For 209 objects an X-data set (467 variables) and a y-data set (1 variable) is available. The data describe GC-retention indices of polycyclic aromatic compounds (y) which have been modeled by molecular descriptors (X).
The data consist of mass spectra from 600 chemical compounds, where 300 contain a phenyl substructure (group 1) and 300 compounds do not contain this substructure (group 2). The mass spectra have been transformed to 658 variables, containing the mass spectral features. The 2 groups are coded as -1 (group 1) and +1 (group 2), and is provided as first last variable.
For 166 alcoholic fermentation mashes of different feedstock (rye, wheat and corn) we have 235 variables (X) containing the first derivatives of near infrared spectroscopy (NIR) absorbance values at 1115-2285 nm, and two variables (Y) containing the concentration of glucose and ethanol (in g/L).

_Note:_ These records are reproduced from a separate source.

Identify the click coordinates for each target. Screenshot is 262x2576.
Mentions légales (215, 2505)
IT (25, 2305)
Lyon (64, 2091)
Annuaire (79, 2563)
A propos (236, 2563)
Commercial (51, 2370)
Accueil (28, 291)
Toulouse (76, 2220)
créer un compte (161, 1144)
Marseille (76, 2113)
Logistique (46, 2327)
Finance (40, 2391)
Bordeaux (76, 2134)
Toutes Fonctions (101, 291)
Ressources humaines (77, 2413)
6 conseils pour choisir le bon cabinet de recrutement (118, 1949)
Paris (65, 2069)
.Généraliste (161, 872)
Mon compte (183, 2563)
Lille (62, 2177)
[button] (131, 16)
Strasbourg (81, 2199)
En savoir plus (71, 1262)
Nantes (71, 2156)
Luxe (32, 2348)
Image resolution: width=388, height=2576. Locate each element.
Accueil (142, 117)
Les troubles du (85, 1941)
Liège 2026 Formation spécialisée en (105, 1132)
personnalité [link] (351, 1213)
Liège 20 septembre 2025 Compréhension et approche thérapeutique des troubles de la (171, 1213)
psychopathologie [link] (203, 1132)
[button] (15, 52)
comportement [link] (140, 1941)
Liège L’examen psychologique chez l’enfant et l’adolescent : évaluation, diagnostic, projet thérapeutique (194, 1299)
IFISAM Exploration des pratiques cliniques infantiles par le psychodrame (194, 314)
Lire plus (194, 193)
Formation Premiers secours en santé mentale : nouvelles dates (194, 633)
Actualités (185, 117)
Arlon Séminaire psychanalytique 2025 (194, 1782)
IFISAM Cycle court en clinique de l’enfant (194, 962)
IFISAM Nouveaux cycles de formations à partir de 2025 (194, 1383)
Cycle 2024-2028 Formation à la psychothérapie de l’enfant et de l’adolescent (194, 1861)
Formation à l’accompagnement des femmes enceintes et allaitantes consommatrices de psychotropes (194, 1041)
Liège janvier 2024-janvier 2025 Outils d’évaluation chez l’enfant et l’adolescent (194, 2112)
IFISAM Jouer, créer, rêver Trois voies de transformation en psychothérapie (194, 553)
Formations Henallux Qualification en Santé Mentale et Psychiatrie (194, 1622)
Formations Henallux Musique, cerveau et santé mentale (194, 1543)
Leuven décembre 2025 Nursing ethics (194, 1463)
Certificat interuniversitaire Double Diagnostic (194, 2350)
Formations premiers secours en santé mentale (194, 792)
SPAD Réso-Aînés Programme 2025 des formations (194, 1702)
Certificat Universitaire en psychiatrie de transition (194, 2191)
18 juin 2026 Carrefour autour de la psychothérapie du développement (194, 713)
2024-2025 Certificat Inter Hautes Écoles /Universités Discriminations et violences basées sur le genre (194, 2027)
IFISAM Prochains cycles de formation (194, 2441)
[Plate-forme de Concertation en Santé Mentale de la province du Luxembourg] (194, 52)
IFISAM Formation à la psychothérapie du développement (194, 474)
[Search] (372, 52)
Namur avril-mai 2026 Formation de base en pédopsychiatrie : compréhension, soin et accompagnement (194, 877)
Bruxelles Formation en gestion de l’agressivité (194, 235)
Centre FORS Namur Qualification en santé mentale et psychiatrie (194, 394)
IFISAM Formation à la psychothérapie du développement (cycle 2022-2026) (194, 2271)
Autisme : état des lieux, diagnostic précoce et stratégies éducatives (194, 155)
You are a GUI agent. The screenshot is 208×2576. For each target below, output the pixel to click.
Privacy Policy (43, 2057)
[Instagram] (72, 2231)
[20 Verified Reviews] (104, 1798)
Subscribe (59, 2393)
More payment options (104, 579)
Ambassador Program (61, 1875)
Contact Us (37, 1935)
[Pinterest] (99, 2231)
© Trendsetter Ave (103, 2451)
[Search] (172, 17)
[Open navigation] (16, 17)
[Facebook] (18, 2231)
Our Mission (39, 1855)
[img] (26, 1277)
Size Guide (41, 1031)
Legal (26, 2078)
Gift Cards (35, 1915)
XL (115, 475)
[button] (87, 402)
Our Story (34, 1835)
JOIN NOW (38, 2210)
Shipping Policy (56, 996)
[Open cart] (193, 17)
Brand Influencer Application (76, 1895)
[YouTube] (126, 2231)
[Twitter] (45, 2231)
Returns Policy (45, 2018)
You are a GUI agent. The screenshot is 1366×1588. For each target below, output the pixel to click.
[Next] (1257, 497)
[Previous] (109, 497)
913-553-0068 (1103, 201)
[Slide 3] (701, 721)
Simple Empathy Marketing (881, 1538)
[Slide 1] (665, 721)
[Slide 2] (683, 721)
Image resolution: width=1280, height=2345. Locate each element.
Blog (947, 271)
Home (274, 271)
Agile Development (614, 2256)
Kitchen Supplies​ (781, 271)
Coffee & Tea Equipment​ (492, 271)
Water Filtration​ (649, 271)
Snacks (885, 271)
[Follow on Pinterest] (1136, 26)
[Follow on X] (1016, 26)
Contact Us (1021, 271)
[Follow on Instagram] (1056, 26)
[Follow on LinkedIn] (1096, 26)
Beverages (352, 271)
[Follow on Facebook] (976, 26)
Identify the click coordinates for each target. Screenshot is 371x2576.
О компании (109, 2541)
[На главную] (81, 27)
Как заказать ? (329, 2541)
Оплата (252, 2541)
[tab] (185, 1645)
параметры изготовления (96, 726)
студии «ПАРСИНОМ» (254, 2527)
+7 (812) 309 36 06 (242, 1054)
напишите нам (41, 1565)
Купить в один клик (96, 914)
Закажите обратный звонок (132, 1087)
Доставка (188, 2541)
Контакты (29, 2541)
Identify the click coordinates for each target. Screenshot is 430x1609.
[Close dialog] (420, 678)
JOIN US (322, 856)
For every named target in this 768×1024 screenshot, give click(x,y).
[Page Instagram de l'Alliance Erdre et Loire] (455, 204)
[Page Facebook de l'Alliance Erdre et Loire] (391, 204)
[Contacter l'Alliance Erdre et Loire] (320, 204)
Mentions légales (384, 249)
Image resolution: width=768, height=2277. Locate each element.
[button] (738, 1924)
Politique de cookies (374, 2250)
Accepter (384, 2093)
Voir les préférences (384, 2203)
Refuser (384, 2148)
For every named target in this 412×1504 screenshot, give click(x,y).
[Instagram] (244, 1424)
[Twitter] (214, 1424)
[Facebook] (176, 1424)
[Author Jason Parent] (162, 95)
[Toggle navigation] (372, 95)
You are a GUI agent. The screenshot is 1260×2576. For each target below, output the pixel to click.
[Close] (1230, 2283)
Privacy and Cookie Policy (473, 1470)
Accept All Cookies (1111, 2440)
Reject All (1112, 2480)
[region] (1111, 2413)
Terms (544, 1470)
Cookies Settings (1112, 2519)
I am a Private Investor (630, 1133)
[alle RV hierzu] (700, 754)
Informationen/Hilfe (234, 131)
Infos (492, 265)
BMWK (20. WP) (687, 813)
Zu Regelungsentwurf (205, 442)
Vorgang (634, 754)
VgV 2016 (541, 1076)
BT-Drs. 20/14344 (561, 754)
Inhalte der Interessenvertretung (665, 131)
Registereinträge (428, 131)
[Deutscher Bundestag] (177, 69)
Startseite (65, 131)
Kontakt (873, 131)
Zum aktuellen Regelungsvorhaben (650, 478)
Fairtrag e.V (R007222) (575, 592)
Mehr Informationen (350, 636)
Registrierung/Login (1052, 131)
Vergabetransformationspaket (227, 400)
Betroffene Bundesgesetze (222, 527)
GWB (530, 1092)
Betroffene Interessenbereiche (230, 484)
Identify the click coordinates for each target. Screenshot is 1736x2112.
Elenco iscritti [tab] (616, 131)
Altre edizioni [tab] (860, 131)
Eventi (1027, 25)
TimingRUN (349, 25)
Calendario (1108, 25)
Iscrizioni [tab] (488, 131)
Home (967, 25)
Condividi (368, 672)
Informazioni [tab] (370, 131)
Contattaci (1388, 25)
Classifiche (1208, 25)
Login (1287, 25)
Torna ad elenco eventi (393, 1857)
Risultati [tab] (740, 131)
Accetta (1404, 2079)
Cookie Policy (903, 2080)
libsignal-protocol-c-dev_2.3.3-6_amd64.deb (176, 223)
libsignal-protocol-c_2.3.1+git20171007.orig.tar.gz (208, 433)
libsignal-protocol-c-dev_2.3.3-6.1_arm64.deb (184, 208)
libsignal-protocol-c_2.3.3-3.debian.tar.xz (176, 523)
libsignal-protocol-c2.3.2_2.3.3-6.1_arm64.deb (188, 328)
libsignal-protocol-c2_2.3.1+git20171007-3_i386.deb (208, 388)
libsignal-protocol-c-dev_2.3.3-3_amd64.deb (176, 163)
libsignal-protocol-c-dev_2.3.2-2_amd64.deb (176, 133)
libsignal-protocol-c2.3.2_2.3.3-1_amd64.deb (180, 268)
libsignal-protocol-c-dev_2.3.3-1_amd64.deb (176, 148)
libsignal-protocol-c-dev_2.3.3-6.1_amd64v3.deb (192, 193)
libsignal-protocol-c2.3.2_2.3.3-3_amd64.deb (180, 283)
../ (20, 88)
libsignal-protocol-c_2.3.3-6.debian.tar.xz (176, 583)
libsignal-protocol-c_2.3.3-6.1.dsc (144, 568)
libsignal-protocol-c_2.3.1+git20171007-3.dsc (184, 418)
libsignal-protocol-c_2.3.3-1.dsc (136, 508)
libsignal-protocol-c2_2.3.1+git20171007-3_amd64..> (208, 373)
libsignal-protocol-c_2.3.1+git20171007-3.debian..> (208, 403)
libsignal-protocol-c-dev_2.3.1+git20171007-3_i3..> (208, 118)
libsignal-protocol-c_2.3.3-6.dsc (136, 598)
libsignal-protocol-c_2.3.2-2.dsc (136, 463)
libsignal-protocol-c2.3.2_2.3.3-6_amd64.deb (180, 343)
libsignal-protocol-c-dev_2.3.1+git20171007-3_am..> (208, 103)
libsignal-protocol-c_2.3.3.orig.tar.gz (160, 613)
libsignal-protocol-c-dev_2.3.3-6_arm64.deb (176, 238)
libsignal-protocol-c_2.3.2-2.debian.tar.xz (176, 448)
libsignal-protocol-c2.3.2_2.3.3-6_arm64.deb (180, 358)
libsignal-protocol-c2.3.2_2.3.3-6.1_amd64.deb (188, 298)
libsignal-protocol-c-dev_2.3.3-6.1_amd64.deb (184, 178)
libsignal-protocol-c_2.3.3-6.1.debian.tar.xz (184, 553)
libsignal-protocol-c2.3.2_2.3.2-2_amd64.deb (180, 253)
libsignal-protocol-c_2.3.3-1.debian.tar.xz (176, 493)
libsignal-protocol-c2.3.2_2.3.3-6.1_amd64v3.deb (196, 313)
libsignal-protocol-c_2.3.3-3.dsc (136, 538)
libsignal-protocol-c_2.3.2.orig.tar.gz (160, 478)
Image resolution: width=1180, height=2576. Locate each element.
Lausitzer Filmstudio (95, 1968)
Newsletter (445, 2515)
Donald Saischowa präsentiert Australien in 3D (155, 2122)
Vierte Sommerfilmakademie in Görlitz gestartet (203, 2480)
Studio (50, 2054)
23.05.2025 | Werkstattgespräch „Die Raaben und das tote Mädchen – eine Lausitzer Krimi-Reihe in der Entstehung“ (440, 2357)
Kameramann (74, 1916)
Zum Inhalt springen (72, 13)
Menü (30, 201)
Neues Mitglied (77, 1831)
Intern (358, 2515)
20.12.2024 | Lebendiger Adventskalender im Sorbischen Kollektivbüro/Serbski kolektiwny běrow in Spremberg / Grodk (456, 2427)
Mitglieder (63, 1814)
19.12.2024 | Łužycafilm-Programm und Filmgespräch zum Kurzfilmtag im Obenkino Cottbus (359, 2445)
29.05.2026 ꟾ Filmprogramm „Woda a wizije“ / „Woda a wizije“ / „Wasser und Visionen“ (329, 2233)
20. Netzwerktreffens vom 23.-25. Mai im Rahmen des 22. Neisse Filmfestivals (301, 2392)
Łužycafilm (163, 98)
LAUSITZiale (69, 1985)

For 15 cereals an X and Y data set, measured on the same objects, is available. The X data are 145 infrared spectra, and the Y data are 6 chemical/technical properties (Heating value, C, H, N, Starch, Ash). Also the scaled Y data are included (mean 0, variance 1 for each column). The cereals come from 5 groups B=Barley, M=Maize, R=Rye, T=Triticale, W=Wheat.